THE FACTUAL basis on which the High Court last week determined the State had failed in its duty to cater to the needs of a baby born with Zika-related microcephaly in 2017 is as unbelievable as the case is distressing.
Justice Joan Charles last week ordered the Ministry of Health to provide specialised healthcare to the son of Kavita Ramkissoon-Ragoo and to implement proper protocols to assist the mother and child. The judge found a constitutional breach had occurred, as well as the several breaches of statutory duties owed by health officials, including the Minister of Health and his permanent secretary, to the family.
In 2016, the World Health Organization (WHO) declared Zika-related microcephaly a public health emergency of international concern and the causal link between the Zika virus and congenital malformations was confirmed. While the emergency ended in November of that year, and while cases of the virus later declined, transmission persisted in several countries.
The WHO drew up a strategy in June 2016 and resolved to help member states develop country guidance to provide adequate and integral care given the expected increase of microcephaly infants.
One most remarkable feature of this case, however, is the apparent failure of the TT ministry to implement proper protocols to help mothers who gave birth to babies born with this condition. 'Apparent' because when exposed to the harsh light of litigation, guidelines, rules, policies and protocols which one would expect to be in place seemingly evaporated without a trace.

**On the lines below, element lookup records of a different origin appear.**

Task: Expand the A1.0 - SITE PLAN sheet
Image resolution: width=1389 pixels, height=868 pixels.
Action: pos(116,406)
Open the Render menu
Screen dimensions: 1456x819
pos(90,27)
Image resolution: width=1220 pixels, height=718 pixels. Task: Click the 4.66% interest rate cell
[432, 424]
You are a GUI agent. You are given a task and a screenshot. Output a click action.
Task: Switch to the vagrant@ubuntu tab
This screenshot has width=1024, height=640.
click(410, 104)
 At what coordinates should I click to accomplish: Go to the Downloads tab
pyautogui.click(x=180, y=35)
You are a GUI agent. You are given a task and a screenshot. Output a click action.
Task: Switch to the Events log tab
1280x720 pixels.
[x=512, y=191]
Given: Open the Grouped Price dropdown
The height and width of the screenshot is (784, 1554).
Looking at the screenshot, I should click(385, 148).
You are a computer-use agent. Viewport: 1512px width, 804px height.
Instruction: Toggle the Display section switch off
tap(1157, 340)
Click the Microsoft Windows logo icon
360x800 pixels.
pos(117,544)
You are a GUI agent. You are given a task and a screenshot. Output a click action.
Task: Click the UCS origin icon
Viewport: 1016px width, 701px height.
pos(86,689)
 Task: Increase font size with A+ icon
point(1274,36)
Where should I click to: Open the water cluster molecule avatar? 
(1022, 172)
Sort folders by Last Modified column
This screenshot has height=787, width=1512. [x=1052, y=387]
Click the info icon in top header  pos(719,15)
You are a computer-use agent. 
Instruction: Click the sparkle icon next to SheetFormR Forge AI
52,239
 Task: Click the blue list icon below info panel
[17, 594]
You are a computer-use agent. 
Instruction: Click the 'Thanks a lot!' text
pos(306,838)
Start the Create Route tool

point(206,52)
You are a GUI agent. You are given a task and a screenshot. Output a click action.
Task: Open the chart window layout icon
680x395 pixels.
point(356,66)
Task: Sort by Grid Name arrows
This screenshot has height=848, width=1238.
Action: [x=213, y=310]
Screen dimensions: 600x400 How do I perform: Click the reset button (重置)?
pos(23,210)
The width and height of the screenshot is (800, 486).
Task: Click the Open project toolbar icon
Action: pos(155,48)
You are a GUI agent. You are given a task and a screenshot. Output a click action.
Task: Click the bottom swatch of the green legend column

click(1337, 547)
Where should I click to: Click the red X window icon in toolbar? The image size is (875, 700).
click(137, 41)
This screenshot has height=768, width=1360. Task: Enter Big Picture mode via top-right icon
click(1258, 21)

'The defendants breached their duty of full and frank disclosure that is owed by all public authorities…by failing to disclose any and all evidence in their possession relative to the implementation of the guidelines or the national policy for the treatment of babies infected with Zika,' Justice Charles found.
No explanation, she said, was given for the failure to publish or implement the said guidelines for several years, even 'after pregnant women had been infected with the virus and hundreds of children had been born with microcephaly.'
Justice Charles also held there was no evidence by Chief Medical Officer Dr Roshan Parasram that despite the non-publication of guidelines, operational aspects of the policy were implemented.
Why, then, did Zika-related microcephaly slip, so dramatically, through the cracks?
Alternatively, if it did not, why was the State not able to bring forward evidence of its policies when this matter reached a court of law? The State had a legal duty to disclose even matters detrimental to it.
Meanwhile, financial assistance, like the flow of information, also appeared anaemic in this case with a grant falling off inexplicably.
But the ultimate cost of all of this, beyond the ordeal of the family involved, is the substantial sum that may yet be awarded in damages.